If the Santa Rita Hotel has the possibility of being restored, this is an extraordinary opportunity for economic revitalization and celebration of the city’s individuality.
This project has the power to define the future of Downtown redevelopment. Restored and integrated into a new project, it can set a higher architectural standard and demonstrate our community’s commitment to preserving our shared past.

If this building is demolished without serious conversations and honest evaluations of its reuse, a gloomy message is delivered to all potential Downtown investors.
Any citizen can stand on Scott Avenue and discern the clues to the original Santa Rita Hotel. Through the cracking plaster of the Santa Rita’s western facade, the original window configuration just below the surface can be seen. The design concepts of 1917 are still available to be recovered.

The Santa Rita Hotel also represents a tremendous quantity of embedded energy that can be conserved if the building is restored.
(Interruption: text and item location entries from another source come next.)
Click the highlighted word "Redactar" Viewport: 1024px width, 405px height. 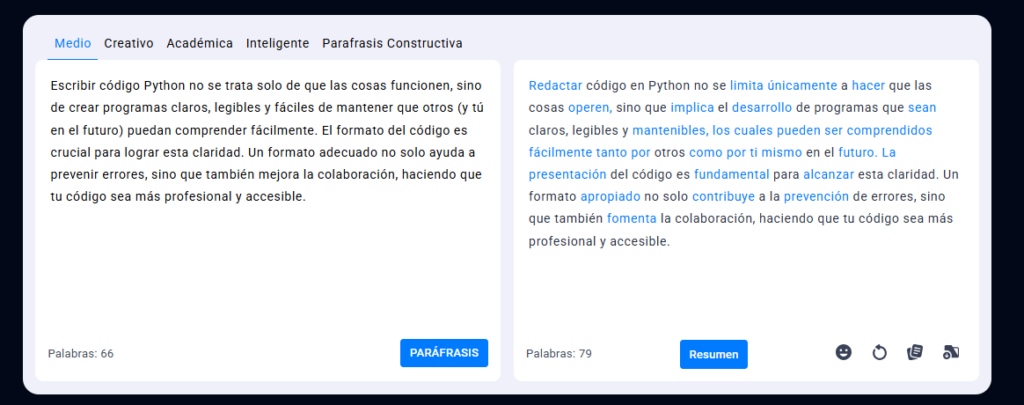[x=555, y=86]
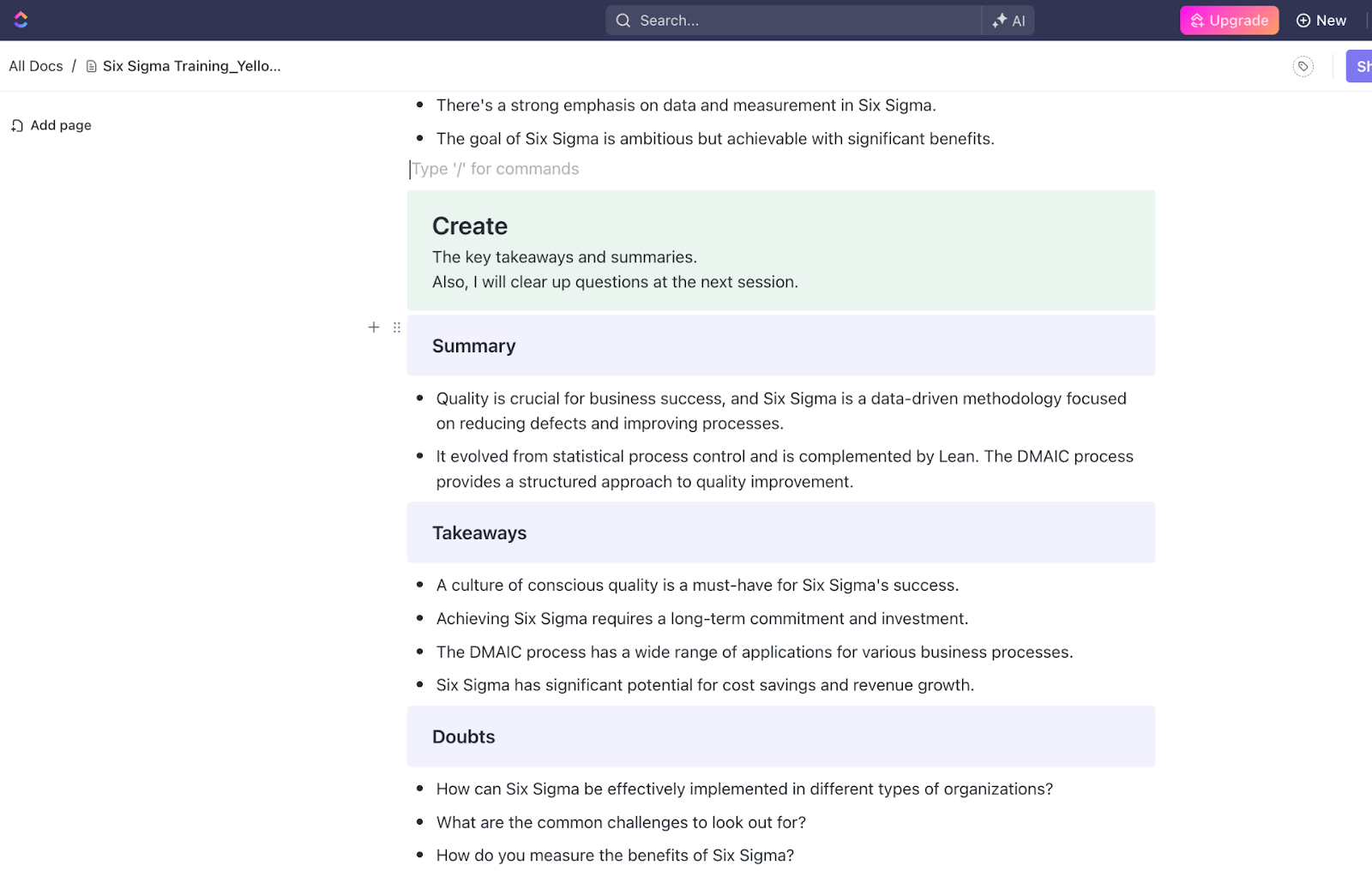Select the Takeaways section banner
The width and height of the screenshot is (1372, 883).
click(x=479, y=532)
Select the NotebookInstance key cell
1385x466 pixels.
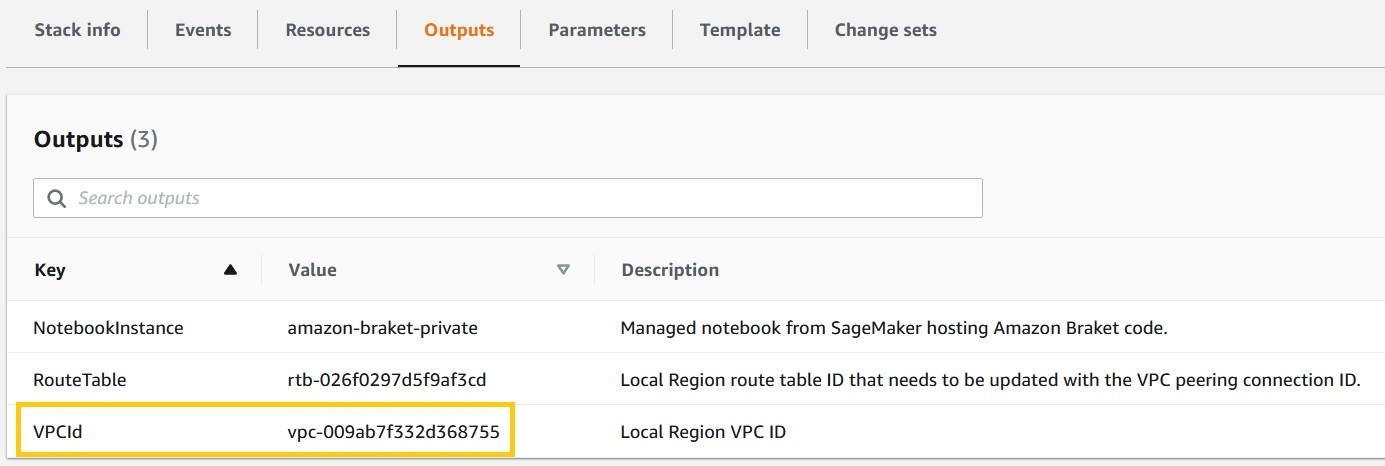pyautogui.click(x=109, y=327)
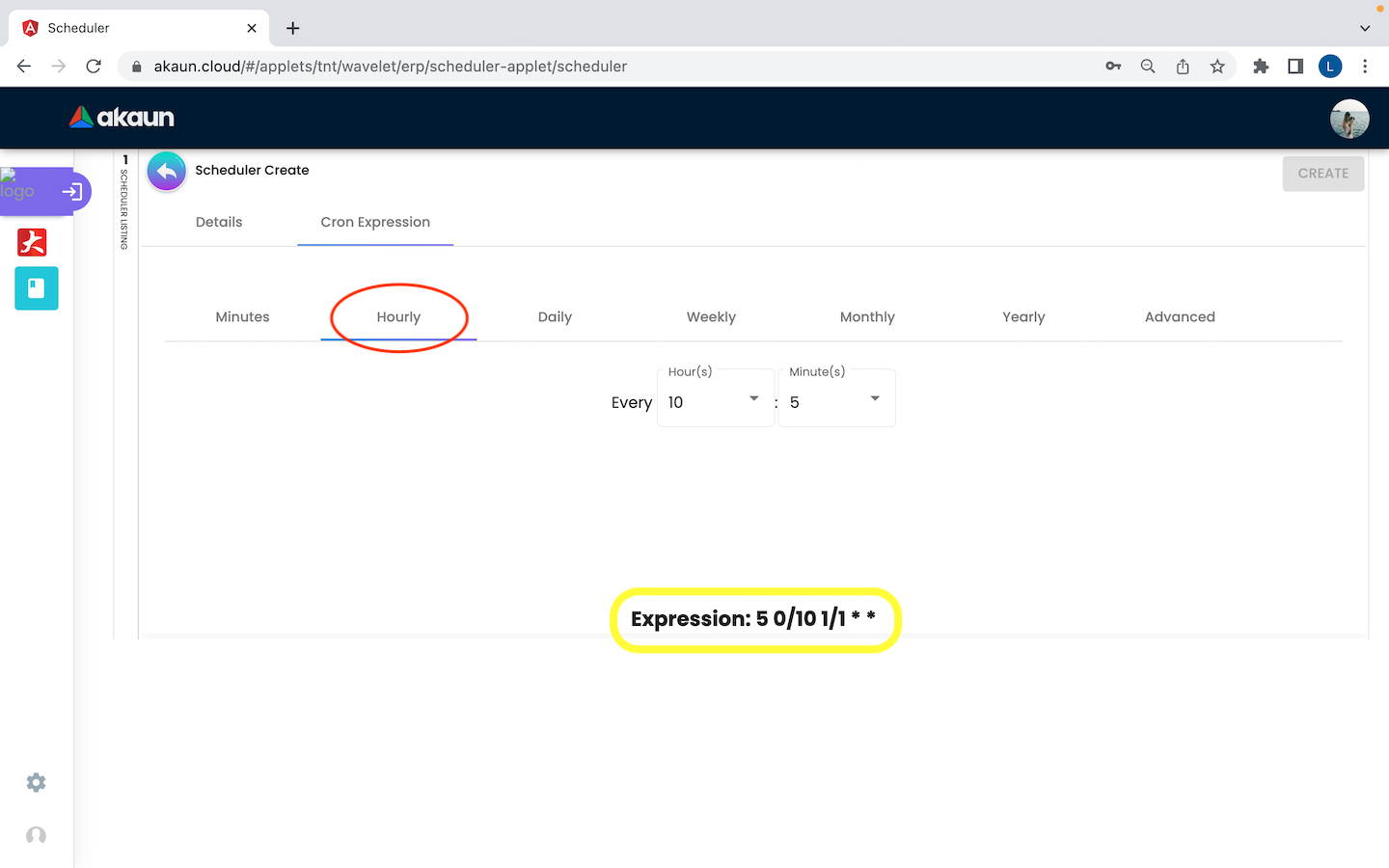1389x868 pixels.
Task: Open browser extensions puzzle icon
Action: 1260,67
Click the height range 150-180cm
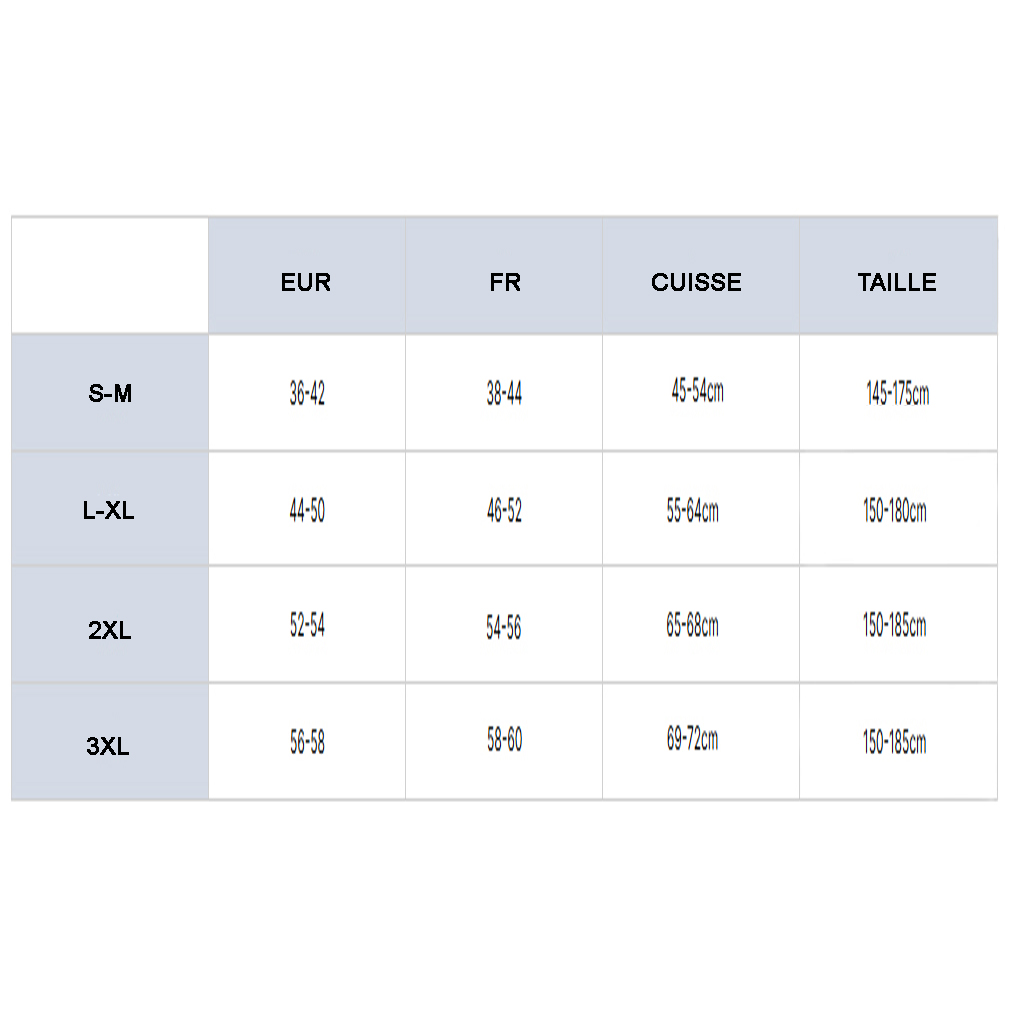 coord(894,512)
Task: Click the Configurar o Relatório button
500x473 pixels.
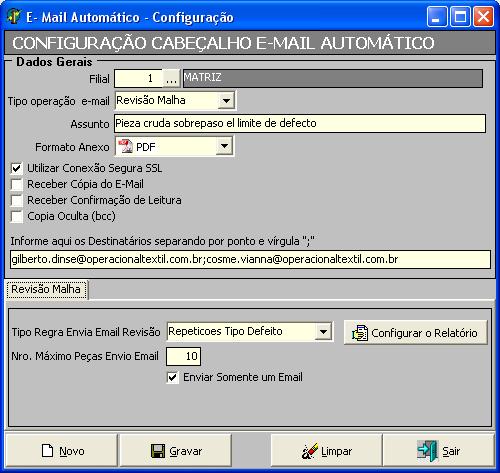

In our energy-dependent economy, the greenest building is the one that is already built.

The irony is that the current plan for the property calls for a new Tucson Electric Power Co. headquarters built to Leadership in Energy and Environmental Design Platinum standards, but the plan does not include the re-use of the existing 1917 Santa Rita building.

Preserving and restoring the Santa Rita Hotel and other early Tucson buildings is not an argument for stopping or limiting economic reinvestment in Downtown. Actually, it focuses investment in the architectural heritage that makes Tucson special.

It is a myth that economic reinvestment and historic preservation are mutually exclusive. The only Downtown reinvestment projects that have succeeded are rooted in historic preservation, including the Hotel Congress, the Rialto Theater, the Temple of Music and Art and the Historic Depot. If TEP can come to the conclusion that preservation is a community need, everyone wins.

It always seems so easy to find reasons why a building needs to be torn down. Instead, we should be looking at all the reasons why it should be saved. We all observe that the “revitalization” of the 1960s and 1970s was a catastrophic mistake. It is an enormous irony that those mistakes — the literal covering up of the facades — are today being used to justify demolition.

We will lose the distinctive quality of our Downtown if we perpetuate the mistakes of the 1970s. Let’s invest in Downtown, minimize our energy expenditures through green revitalization and restoration, maximize the return on our investment dollars, and preserve our heritage for future generations.